I dunno...on this so called bad day you get back home by six. I could live like that ;)
You still have job candidates interviewing on May 9???? I thought the job search season ended a month and a half ago....
-Rob
http://i.cnn.net/money/popups/2006/moneymag/bestjobs/popup_frame1.gif
I'm number one! I'm number one! :-)
I dunno...on this so called bad day you get back home by six. I could live like that ;)
It wasn't that bad, as days go. I just thought it was a nice example of the way stupid little stuff keeps piling up to keep me from accomplishing anything.
You still have job candidates interviewing on May 9????
It's for a visiting position, and it's a long story (that I won't be telling here, because it's internal department business).
We've got another candidate today, and another one tomorrow.
Forgive me for being a bit picayune, but you've misquoted the Beatles' song "A Day in the Life." The correct lyrics are these:
Woke up, fell out of bed,
Dragged a comb across my head.
Sorry, but I've been a Beatles fan since 1964.
Forgive me for being a bit picayune, but you've misquoted the Beatles' song "A Day in the Life."

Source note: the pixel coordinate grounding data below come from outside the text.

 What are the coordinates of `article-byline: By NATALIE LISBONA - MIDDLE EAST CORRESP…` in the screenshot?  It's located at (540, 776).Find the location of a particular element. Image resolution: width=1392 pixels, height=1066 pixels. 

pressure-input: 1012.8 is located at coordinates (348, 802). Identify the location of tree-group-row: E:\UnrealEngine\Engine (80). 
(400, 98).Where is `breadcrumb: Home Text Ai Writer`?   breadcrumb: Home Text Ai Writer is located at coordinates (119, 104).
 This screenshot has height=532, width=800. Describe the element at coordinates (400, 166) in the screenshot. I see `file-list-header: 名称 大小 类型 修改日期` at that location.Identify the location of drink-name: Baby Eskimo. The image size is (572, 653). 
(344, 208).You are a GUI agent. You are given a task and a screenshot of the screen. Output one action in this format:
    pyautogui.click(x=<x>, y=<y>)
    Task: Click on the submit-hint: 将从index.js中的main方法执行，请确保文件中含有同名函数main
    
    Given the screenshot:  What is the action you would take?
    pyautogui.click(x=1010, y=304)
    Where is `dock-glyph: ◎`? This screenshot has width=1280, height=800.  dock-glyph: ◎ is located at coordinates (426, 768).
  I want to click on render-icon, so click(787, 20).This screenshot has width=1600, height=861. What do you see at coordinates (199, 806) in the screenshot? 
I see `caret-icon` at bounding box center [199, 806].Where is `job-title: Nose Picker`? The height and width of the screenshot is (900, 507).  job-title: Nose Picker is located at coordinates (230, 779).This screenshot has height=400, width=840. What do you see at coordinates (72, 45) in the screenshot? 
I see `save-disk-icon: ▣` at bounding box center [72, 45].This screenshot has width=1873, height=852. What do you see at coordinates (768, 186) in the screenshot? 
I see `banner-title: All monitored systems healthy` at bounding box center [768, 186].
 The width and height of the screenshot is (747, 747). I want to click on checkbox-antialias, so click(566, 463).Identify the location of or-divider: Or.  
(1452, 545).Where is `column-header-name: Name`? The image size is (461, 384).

I wasn't sure about that, but I was too lazy to Google the lyrics and check it. Thanks for the correction.
That's all right. My bane is that my head is filled with the complete lyrics to almost every Beatles song - the result of a "misspent youth," I admit. When I was supposed to be studying for my chemistry final, I was listening to Sgt. Pepper. That's probably why I'm an English teacher today instead of a cancer researcher.